Mercredi 3 septembre, les jihadistes du Groupe de soutien à l’islam et aux musulmans (Jnim), affiliés à al-Qaïda, ont mis leur menace à exécution.
Après plusieurs avertissements lancés début juillet, ils ont officiellement décrété un blocus total des villes de Kayes et Nioro du Sahel, dans le sud-ouest du Mali, non loin des frontières avec le Sénégal et la Mauritanie.
Le signal a été donné par un coup de force : l’interception de véhicules près de Nioro, suivie de l’enlèvement de proches du chérif Bouyé Haïdara, figure religieuse majeure du pays.
Deux adolescents membres de sa famille ainsi que deux chauffeurs figurent parmi les otages.
Les jihadistes sont repartis avec deux 4x4 appartenant au chérif.
Un message clair : frapper au cœur symbolique et religieux
Le choix de cibler directement le chérif de Nioro n’est pas anodin.
Déjà en janvier 2025, le Jnim avait revendiqué l’enlèvement de Thierno Amadou Hady Tall, un autre chef religieux de Nioro, dont la mort reste entourée de zones d’ombre.

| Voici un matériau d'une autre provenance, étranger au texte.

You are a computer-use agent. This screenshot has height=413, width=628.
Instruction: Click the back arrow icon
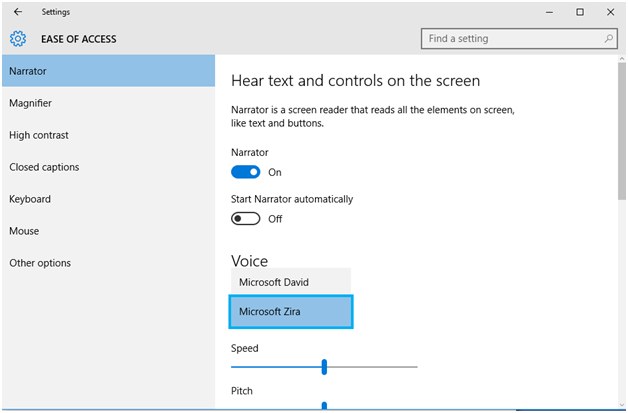point(18,12)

Cette fois, l’attaque contre Bouyé Haïdara résonne comme un avertissement au clergé musulman influent du Mali.
Incendies et propagande jihadiste
Dans la soirée du 3 septembre, le Jnim a diffusé des vidéos de propagande confirmant l’opération et annonçant officiellement le blocus.
Sur le terrain, des camions ont été incendiés entre Kayes et Nioro, confirmant la volonté des jihadistes de couper les routes.
Leur menace la plus lourde de conséquences : interdire toute importation de carburant venant du Sénégal, de la Mauritanie, de la Guinée ou de la Côte d’Ivoire.
Ils visent également des compagnies de transport, dont Diarra Transports, accusée de collusion avec les autorités de transition.
Une stratégie d’asphyxie nationale
Selon un rapport du Timbuktu Institute publié en avril 2025, cette stratégie vise à étouffer Bamako.
La capitale dépend largement de l’approvisionnement par la route de Kayes, artère économique essentielle.
En s’attaquant à cette zone, le Jnim cherche à paralyser le pays au-delà du Sahel occidental.
Les précédentes attaques de juillet, menées sur les frontières sénégalaise et mauritanienne, avaient déjà montré la volonté des jihadistes de punir les populations accusées de soutenir l’armée malienne.
Des offensives d’envergure et libération d’otages
Au lendemain des enlèvements et de l’annonce du blocus, l’absence de réaction officielle avait renforcé les craintes des populations de Kayes et de Nioro.
Mais cette période de silence a rapidement cédé la place à une contre-offensive militaire majeure.
Selon des sources sécuritaires locales et un communiqué de l’État-major, les Forces armées maliennes (FAMa) ont mené plusieurs opérations simultanées.
Dans la région de Kayes, incluant les cercles de Diéma et Nioro du Sahel, des frappes aériennes ciblées ont permis de neutraliser des combattants jihadistes et de détruire des bastions terroristes.
Des otages retenus dans des conditions difficiles ont été libérés, immédiatement pris en charge puis conduits vers une zone sécurisée.
Parallèlement, une frappe aérienne a visé un pick-up suspect à In Delimane, près de Tessit.
L’explosion a révélé la présence de substances inflammables, confirmant la préparation d’actions hostiles.
L’opération a également permis la saisie d’un important arsenal de guerre, infligeant un revers majeur aux Groupes armés terroristes (GAT).
Cette double offensive illustre la détermination des FAMa à porter la guerre au cœur des zones où les jihadistes tentent d’imposer leur loi, envoyant un signal fort : la menace, même à Kayes, ne restera pas sans réponse.
Un risque régional toujours présent
Malgré ces succès militaires, la zone de Kayes reste fragile. Située aux frontières du Sénégal et de la Mauritanie, elle demeure stratégique pour les échanges commerciaux et l’approvisionnement du Mali.
Si le blocus jihadiste venait à s’installer durablement, il pourrait affecter non seulement l’économie malienne mais aussi les flux transfrontaliers, amplifiant l’instabilité régionale.
Ainsi, les récentes frappes et libérations d’otages constituent une victoire tactique, mais la lutte s’inscrit dans la durée : entre le Jnim et l’armée malienne, le bras de fer se joue désormais sur des routes vitales pour tout le pays.